The city is also known for the Cappella degli Scrovengi, a small chapel of little renown on the outside but decorated from base to ceiling with frescoes painted by the master artist Giotto. Biblical figures take humanistic form and inspired the likes of Michelangelo and da Vinci propelling the ideas of the Renaissance. You can find the preserved characteristics highlighted in frescoes like Kiss of Judas and the Lamentation.

Focus:
Listen to the sound of the train as it travels through the countryside. Set your timer and don’t move for five minutes. Relax, disconnect, and enjoy the ultimate ambiance of the Italian ride between cities. 


Suggestion:
Visit the Piazza dei Signori and Palazzo della Ragione. Life continues to fill the public plaza.

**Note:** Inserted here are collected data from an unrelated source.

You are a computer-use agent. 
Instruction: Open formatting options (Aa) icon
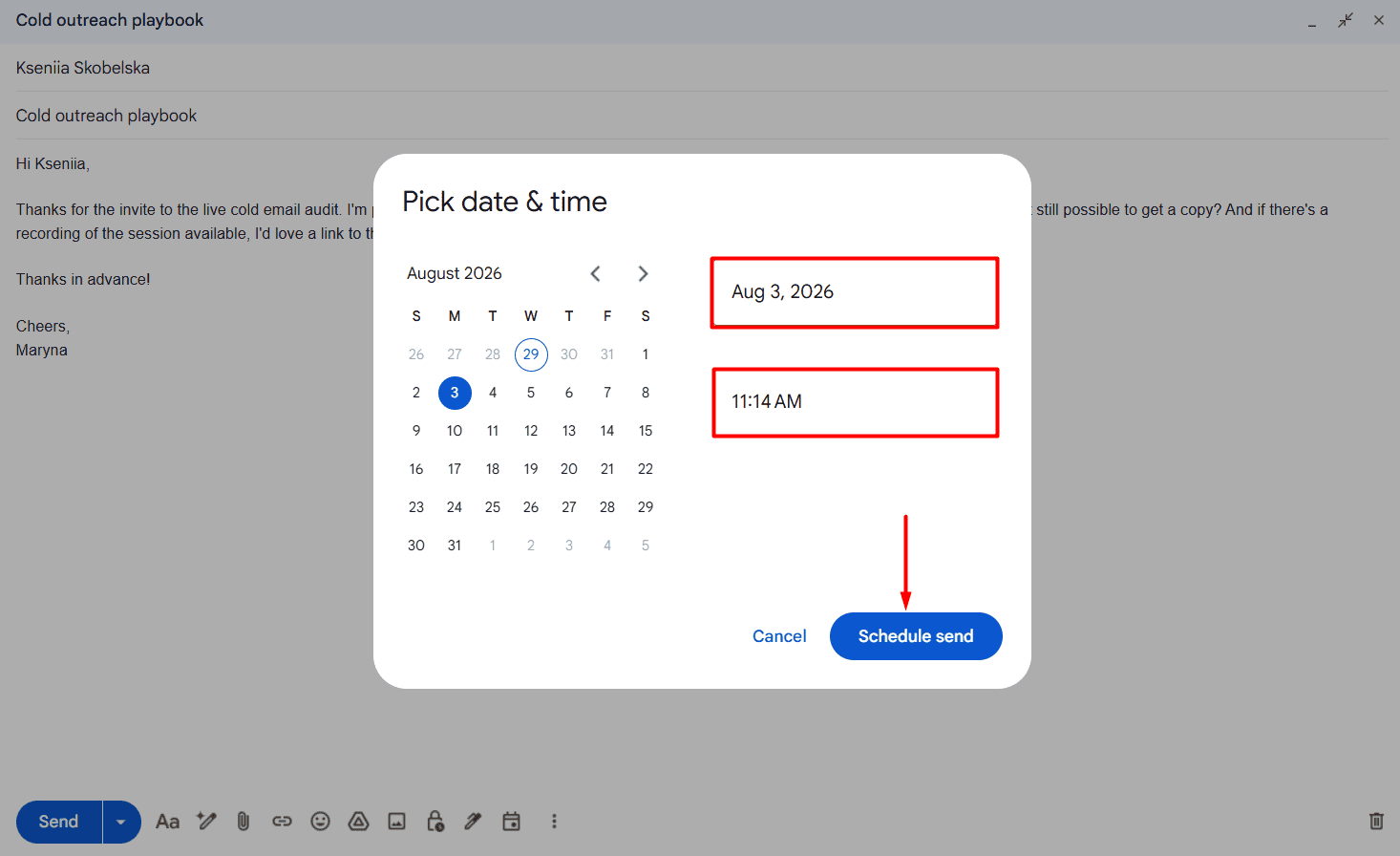pos(167,822)
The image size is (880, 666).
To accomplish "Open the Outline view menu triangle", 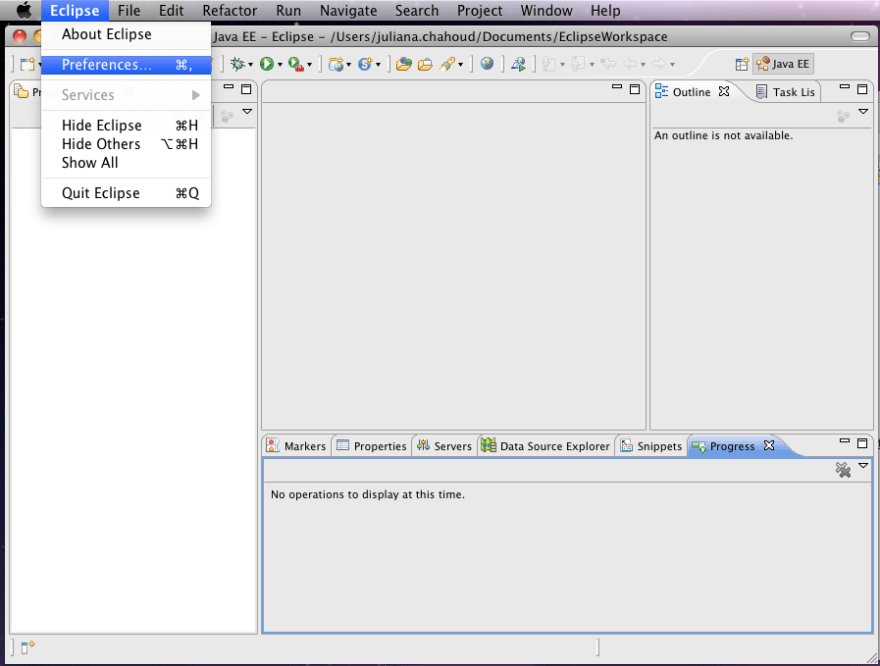I will coord(863,112).
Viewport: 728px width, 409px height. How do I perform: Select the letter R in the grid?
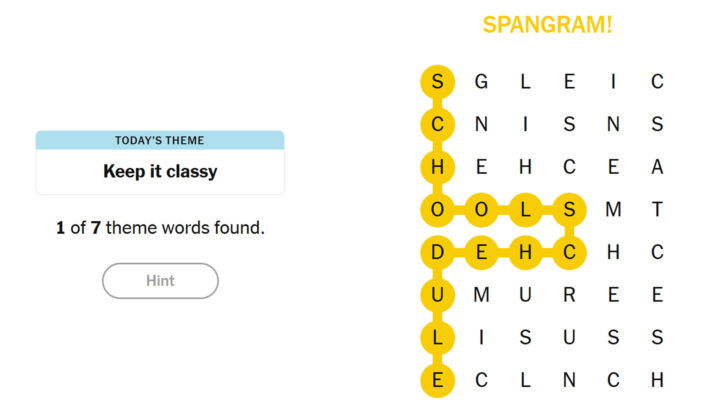pyautogui.click(x=569, y=295)
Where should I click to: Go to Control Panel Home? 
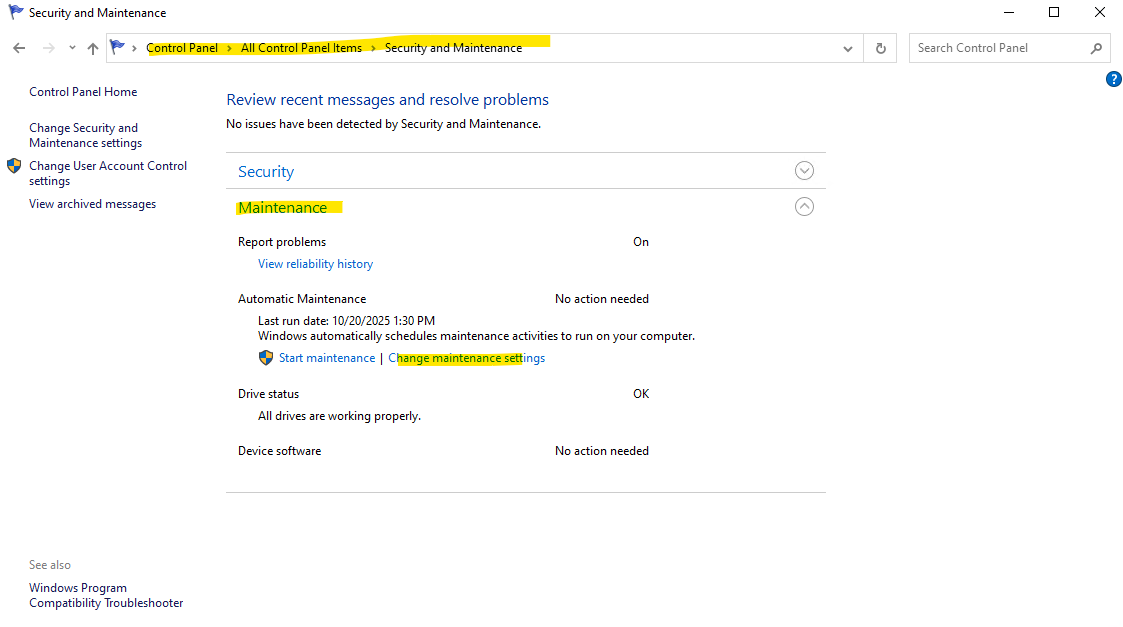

During your time in Venice, you will discover that it is not one whole city but a collection of islands and each neighborhood has its own personality. After work, you can explore more of the individual characteristics that make each of the six neighborhoods special beyond the fame and glitz of the San Marco district.  

For a pleasant evening walk and the feeling of a traditional passeggiata, the stroll Italians often take after dinner, you can wander through the Castello neighborhood. Much of the city’s maritime history can come to life as you walk along the remains of the shipbuilding warehouses that can lead to the Venice Naval History Museum which shares artifacts and explanations of the empire’s seafaring power in the collection of shipbuilding material and model barges. If you visit the Dorsoduro neighborhood, you may find artisan gondola makers continuing their work of hand carving and shaping a gondola using techniques dating back centuries. 

Focus:
Find the first ghetto walls in La Giudecca. Search for the layers in the neighborhood. Does it feel different? What makes it different? 


Suggestion:
Don’t miss dishes specific to the La Giudecca neighborhood, like tuna tartare with pistachios and leaks.

With your final full day in Venice, you can call it quits at work and visit the Galleria dell’Accademia. The remarkable museum shares the foundations of the Venetian Renaissance featuring important names like Titian and Tiepolo across a collection spanning the 13th to the 17th centuries CE. Figures captured in oil, religious masterpieces restored to perfection, and historical scenes that depict the all-powerful Venetian Republic. The grandeur of the exterior palaces spreads through the interior creating a space perfect for displaying opulent and grand imperial masterpieces.

Venture out into the canals when you are ready with a pre-booked gondola ride away from the hustle and bustle of the Grand Canal. The quieter backroads offer a more serene experience where you can hear the sounds of the lapping water, enjoy the conversations in the homes as you pass, or and linger quietly beneath the towering architecture on either side of you. 

Focus:
During your gondola ride, what do you notice about the water and the overall ambiance of the setting? Find five characteristics that stick out to you. What do you remember when you return to your accommodation?


Suggestion:
Take a gondola ride away from the Grand Canal. You’ll see more and have a more enjoyable experience without the crowds.

Depending on the time of your flight, you can enjoy the morning and afternoon however you’d like. Visit the Fondazione Querini Stampalia to see the palatial lifestyle of an 18th-century CE Venetian aristocrat or explore Venice’s oldest Jewish synagogues in the former ghetto. 

Relax with a visit to your favorite cafe for an espresso and pastry or enjoy the views to the canals from your favorite viewpoint. Your Workation representative will meet you at your accommodation with plenty of time to travel to the airport and check in for your flight. 

Focus:
If you have time in the morning, visit the Lido neighborhood before your flight home. How does this neighborhood differ from those in the historic center? 


Suggestion:
Venice airport is one of the largest airports in Italy. You will most likely have great flexibility for flights in and out of Venice airport.